(Texte à analyser):
──────
Irak : quatre ans et après ?

Lundi 9 avril, quatre ans jour pour jour après que la statue de Saddam Hussein a été déboulonnée à Bagdad par une armée américaine qui pensait alors concrétiser sa victoire, des centaines de milliers de chiites se sont rassemblés dans la ville sainte de Nadjaf, pour réclamer le départ des troupes américaines. Un rassemblement sans précédent, répondant à l’appel de l’imam Moqtada Al-Sadr, qui n’a pas réapparu pour l’occasion : il se cache probablement en Iran, selon Washington.
Mais même sans la présence du leader shiite, cette démonstration de force du mouvement sadriste démontre que les shiites sont extrêmement résolus à bouter l’envahisseur américain hors d’Irak. Le porte-parole de l’armée américaine, le contre-amiral Mark Fox, ne s’est pas offusqué de ces démonstrations d’hostilité : « Les gens sont libres de manifester, tant qu’ils le font pacifiquement », a-t-il déclaré. « Cela fait partie d’une société libre et ouverte, donc ça ne nous ennuie pas nécessairement. » Un discours officiel qui s’inscrit dans le prolongement des propos tenus depuis quatre ans par George W. Bush, pour qui il était nécessaire d’envoyer, en février, des troupes supplémentaires : « Cette jeune démocratie plongerait dans le chaos en cas de retrait anticipé des États-Unis », déclarait le président américain la semaine dernière. « Partir avant de boucler l’affaire équivaudrait à une défaite, et les États-Unis se retrouveraient face au risque d’une nouvelle attaque. »
George W. Bush a beau brandir le sceptre d’un nouveau 11-Septembre, l’opposition américaine au maintien des troupes en Irak se manifeste de plus en plus ouvertement. Le Congrès démocrate, emmené par Nancy Pelosi, tente de lui imposer un retrait à l’horizon 2008, évoquant un scénario à la vietnamienne. Le peuple américain appelle également de ses vœux le retour de ses GI’s. Mais le président Bush reste campé sur ses positions, annonçant qu’il opposerait son veto à toute décision de retrait. La situation semble donc bloquée...
Depuis le début du conflit, plus de 60 000 civils irakiens sont morts, et près de 3 500 soldats de la coalition ont été tués. Un bilan qui ne cesse de s’alourdir, jour après jour, du côté des civils, victimes d’innombrables attentats. Quatre ans après le début d’une guerre qui devait être brève, le peuple Irakien est déchiré, les structures détruites ; les gens à Bagdad manquent d’eau, d’électricité, de soins...
Si personne aujourd’hui ne sait vraiment comment ni quand ce conflit pourra sortir de son enlisement, les observateurs s’accordent à admettre que le gouvernement irakien ne poura pas garantir, seul, la paix civile. La crainte de la contagion régionale entre les pays arabes sunnites et l’Iran chiite est largement évoquée. L’Onu est présentée comme la seule solution pour tenter de sauver la région du chaos.
──────
(Entrées de données enregistrées):
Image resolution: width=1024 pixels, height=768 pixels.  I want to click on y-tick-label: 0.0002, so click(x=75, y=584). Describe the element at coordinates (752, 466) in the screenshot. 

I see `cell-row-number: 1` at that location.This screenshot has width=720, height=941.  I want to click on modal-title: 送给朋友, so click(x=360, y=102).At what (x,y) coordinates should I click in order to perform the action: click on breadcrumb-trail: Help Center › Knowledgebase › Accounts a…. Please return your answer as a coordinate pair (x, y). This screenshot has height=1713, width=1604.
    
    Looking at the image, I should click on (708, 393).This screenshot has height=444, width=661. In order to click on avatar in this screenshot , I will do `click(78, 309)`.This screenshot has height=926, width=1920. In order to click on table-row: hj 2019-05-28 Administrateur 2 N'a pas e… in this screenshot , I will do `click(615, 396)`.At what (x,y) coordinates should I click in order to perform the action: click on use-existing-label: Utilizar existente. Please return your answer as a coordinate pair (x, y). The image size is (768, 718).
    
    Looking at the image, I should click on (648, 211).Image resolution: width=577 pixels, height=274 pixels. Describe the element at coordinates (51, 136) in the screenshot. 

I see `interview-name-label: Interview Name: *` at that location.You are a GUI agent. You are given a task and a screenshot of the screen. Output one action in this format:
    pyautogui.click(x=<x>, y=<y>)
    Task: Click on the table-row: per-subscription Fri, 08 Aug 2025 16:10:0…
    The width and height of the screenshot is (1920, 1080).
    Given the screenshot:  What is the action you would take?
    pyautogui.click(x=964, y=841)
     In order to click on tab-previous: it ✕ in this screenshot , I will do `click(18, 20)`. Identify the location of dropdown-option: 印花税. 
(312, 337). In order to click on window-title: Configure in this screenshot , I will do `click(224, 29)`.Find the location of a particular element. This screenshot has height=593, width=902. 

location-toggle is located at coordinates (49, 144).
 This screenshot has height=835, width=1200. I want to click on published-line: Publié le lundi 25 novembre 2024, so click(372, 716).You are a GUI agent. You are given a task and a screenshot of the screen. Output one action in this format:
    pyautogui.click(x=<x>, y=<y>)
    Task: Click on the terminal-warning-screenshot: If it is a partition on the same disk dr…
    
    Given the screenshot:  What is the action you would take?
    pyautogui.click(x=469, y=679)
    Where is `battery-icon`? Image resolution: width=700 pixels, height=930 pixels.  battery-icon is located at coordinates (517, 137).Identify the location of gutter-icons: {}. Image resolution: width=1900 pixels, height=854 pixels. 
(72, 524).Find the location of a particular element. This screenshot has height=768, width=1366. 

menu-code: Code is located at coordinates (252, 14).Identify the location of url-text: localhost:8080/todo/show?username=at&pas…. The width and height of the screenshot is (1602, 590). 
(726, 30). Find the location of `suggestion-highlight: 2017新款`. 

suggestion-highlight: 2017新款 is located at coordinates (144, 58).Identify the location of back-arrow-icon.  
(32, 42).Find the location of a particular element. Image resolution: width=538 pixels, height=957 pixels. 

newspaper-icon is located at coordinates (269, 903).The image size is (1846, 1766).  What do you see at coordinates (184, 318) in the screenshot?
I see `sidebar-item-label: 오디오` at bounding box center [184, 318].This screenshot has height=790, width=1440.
──────
Recopiez à l'identique, s'il vous plaît, le passage du texte sur l'Irak qui s'ouvre sur les mots contenant « Depuis le début » et se ferme sur « d’électricité, de soins... ».

Depuis le début du conflit, plus de 60 000 civils irakiens sont morts, et près de 3 500 soldats de la coalition ont été tués. Un bilan qui ne cesse de s’alourdir, jour après jour, du côté des civils, victimes d’innombrables attentats. Quatre ans après le début d’une guerre qui devait être brève, le peuple Irakien est déchiré, les structures détruites ; les gens à Bagdad manquent d’eau, d’électricité, de soins...